Flightplan
Picture: B-
Sound: B Extras: C+ Film: C+
Jodie Foster does not make as many films as she used to,
but when she comes back, so do the audiences.
One of the only full fledged big screen movie stars around, Robert
Schwentke’s Flightplan (2005) does go more than a bit out of its way to
be David Fincher’s Panic Room (2002) in an airplane. It is nowhere as good, but thanks to the
production design and Foster’s intense performance, it was one of the season’s
big hits and will easily repeat that business on DVD.
Foster is a professional airplane designer responsible for
the fancy, ultra technical, ultra modern and ultra luxurious Aalto E-474
mega-jet. Ready to celebrate, her
husband suddenly turns up dead, likely from a suicide more than an
accident. Her and her daughter go on
the plane. Suddenly, the daughter
disappears, no one has seen her, no one remembers her, she was not in the
records with her mother and Kyle Pratt (Foster) starts to question her
sanity. Who were those Middle Eastern
men looking through her window at home?
Are the medications she is using for her mourning affecting her brain
and memory that much? How could a
little girl suddenly disappear without a trace?
This is a nice set up and Foster is perfect for the role. The problem is that the film is choppy in
the later sequences, where it is obvious it was test marketed to death, then
political correctness is thrown in at the end that additionally contradicts the
set up and earlier scenes in the film.
Without giving anything away, the mystery that is laid out is betrayed
by the last half hour and the film looses all altitude after flying high early
on. Peter Sarsgaard, Erika Christensen
and Sean Bean are among the good supporting cast that also includes some good character
actor unknowns. However, foster is so
good and the film so loose in its plot, that Foster out-acts and mows down all
other performances and script flaws in her wake. She is not one of the biggest stars in the world for
nothing. You have to see the film once
to believe it and even when the film itself disappoints, she does not.
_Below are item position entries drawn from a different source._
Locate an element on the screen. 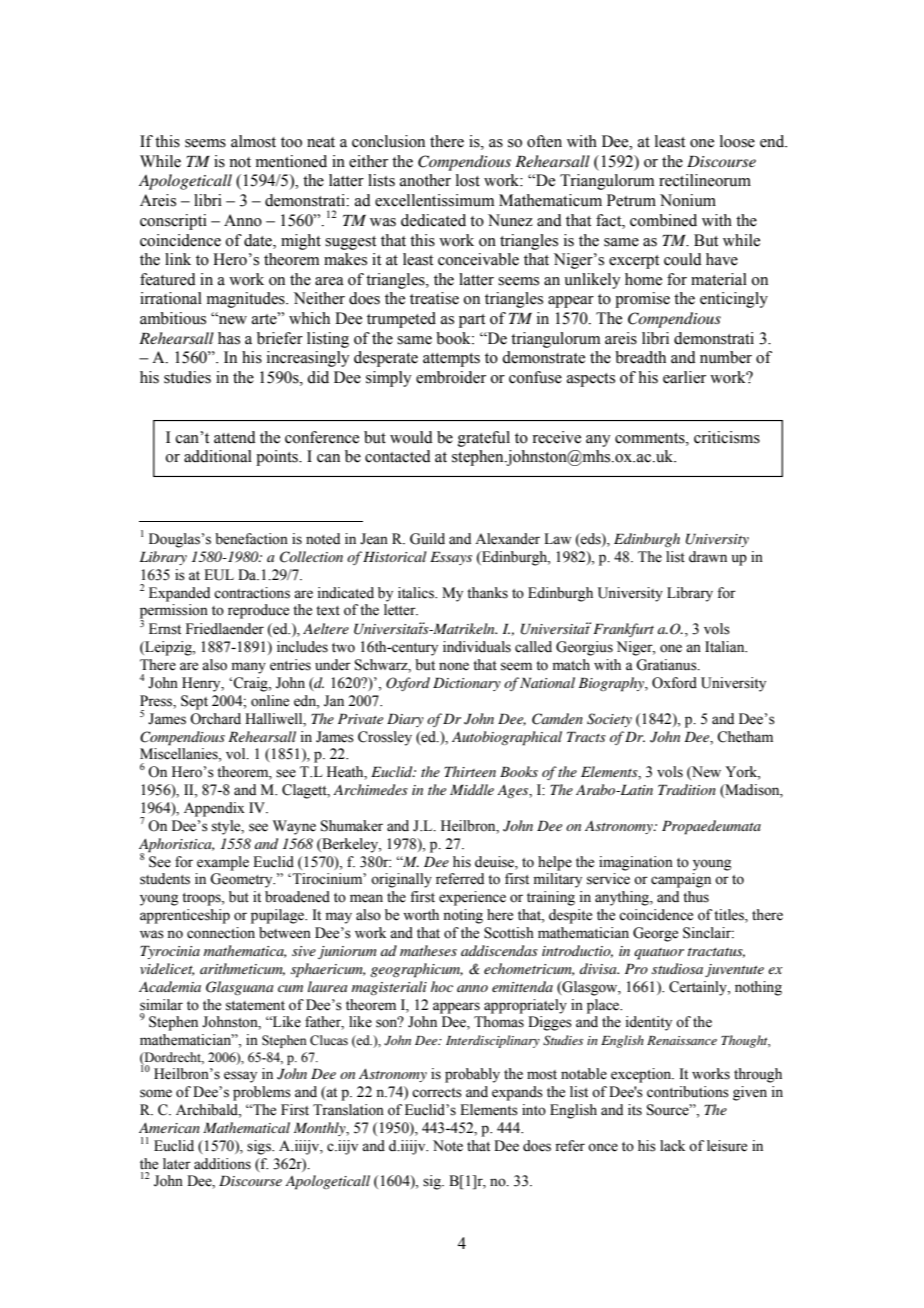 Image resolution: width=924 pixels, height=1308 pixels. many is located at coordinates (249, 668).
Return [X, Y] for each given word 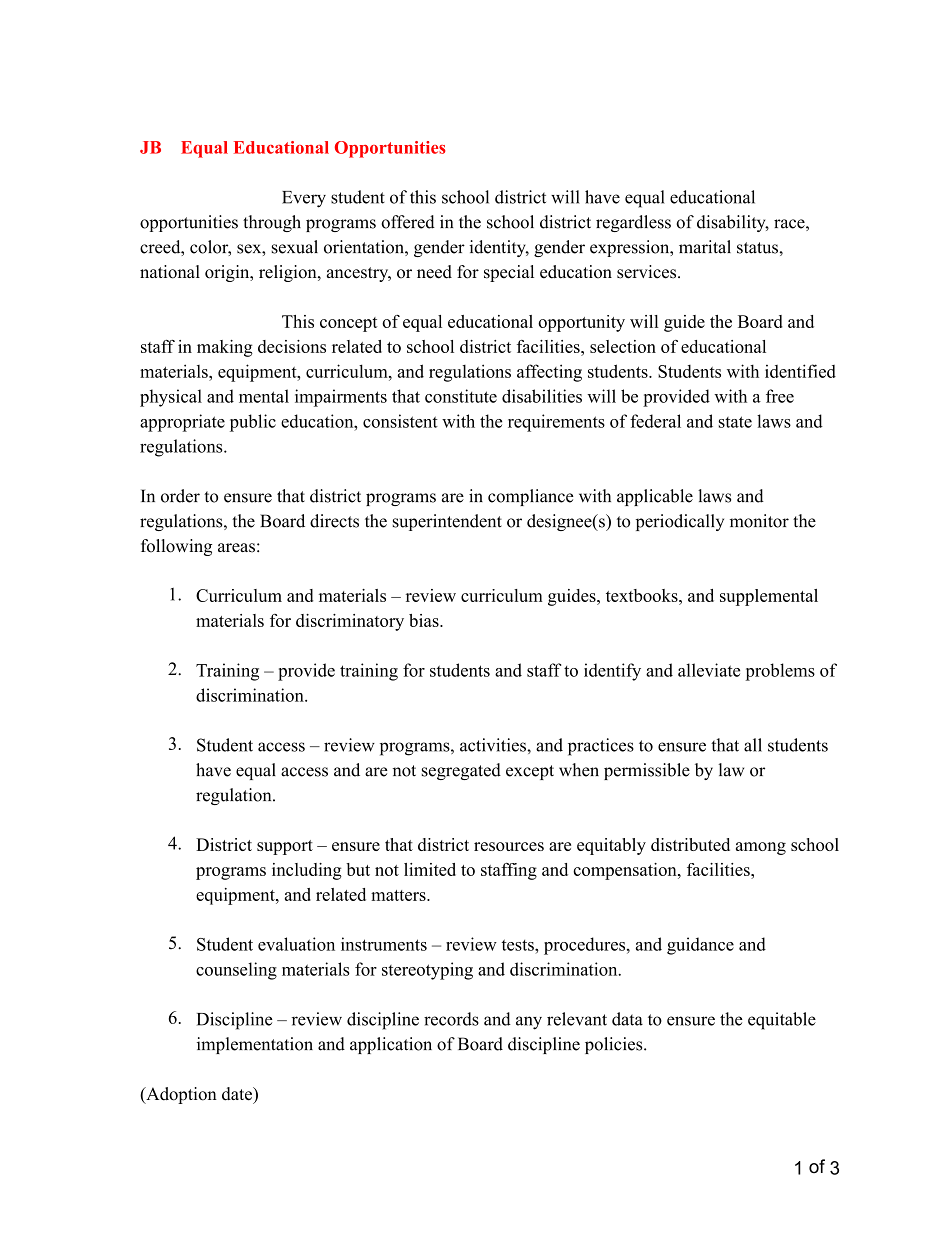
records [451, 1019]
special [509, 273]
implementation [255, 1045]
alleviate [709, 670]
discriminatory [350, 622]
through [272, 223]
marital [705, 247]
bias [425, 620]
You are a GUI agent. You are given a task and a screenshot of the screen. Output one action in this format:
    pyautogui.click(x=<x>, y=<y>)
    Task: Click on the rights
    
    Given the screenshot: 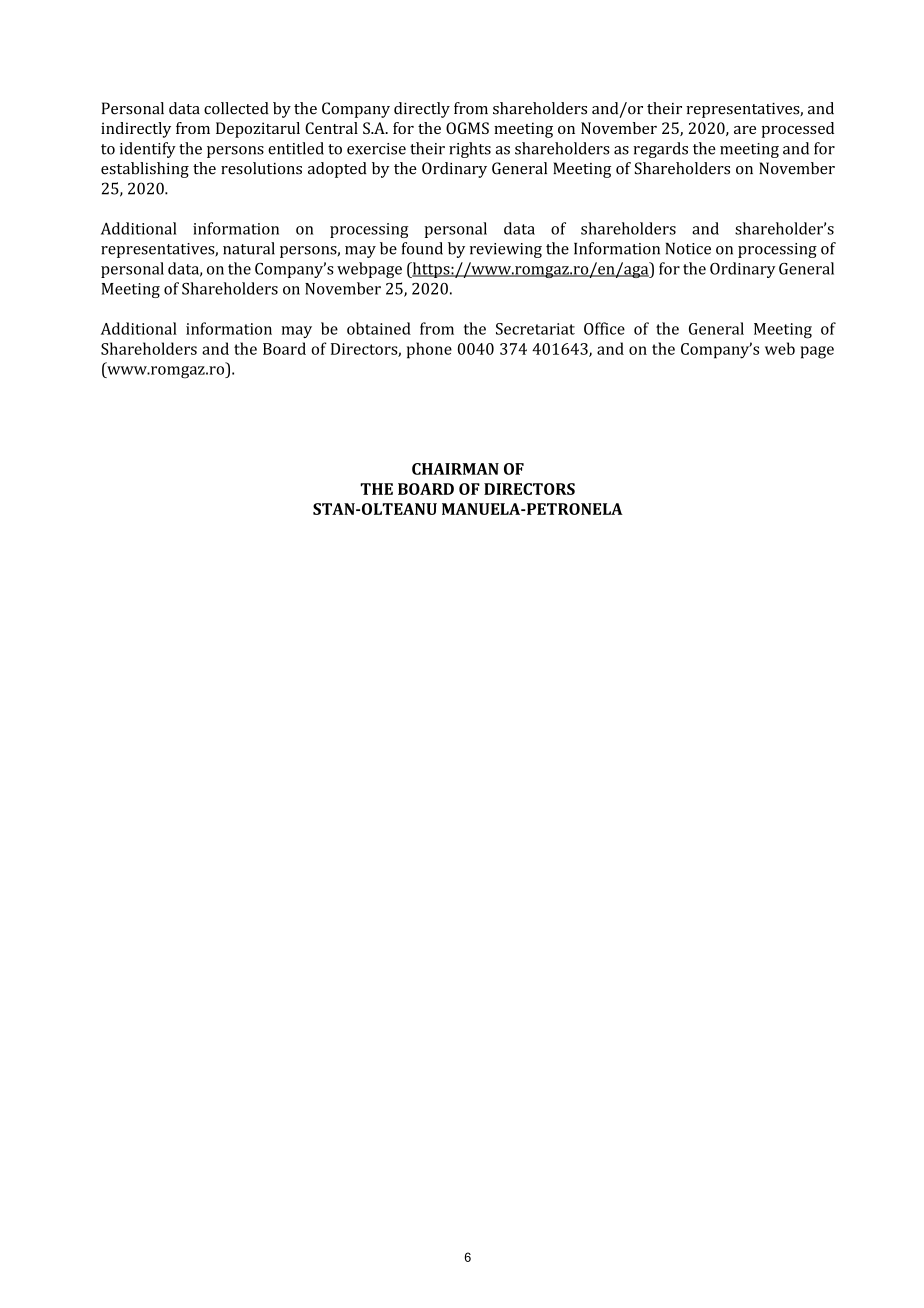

Too bad Flightplan is more a one-way
ticket than a round trip tour.
The 2.35 X 1 image was shot in Super 35 and then rendered
darker via a digital intermediate in another attempt to make it like Panic
Room, but it does not hold its form as much, no matter how compelling the
design of the plane is. Even in the
theater, some of the shots looked like they were shot in digital HD as a
result, though cinematographer Florian Ballhaus at least goes for a big screen
look for the most part. The sound is
here in Dolby Digital and DTS 5.1 mixes, but the DTS is much fuller and one of
the best sound DVDs of a new film we have heard lately over films like Fantastic
Four, also issued with a DTS option.
James Horner’s score is a plus that saved the film in some spots. Extras include a feature length audio
commentary by the director, featurette on the film, featurette on the making of
the plane in the film and a couple of previews for other Disney releases.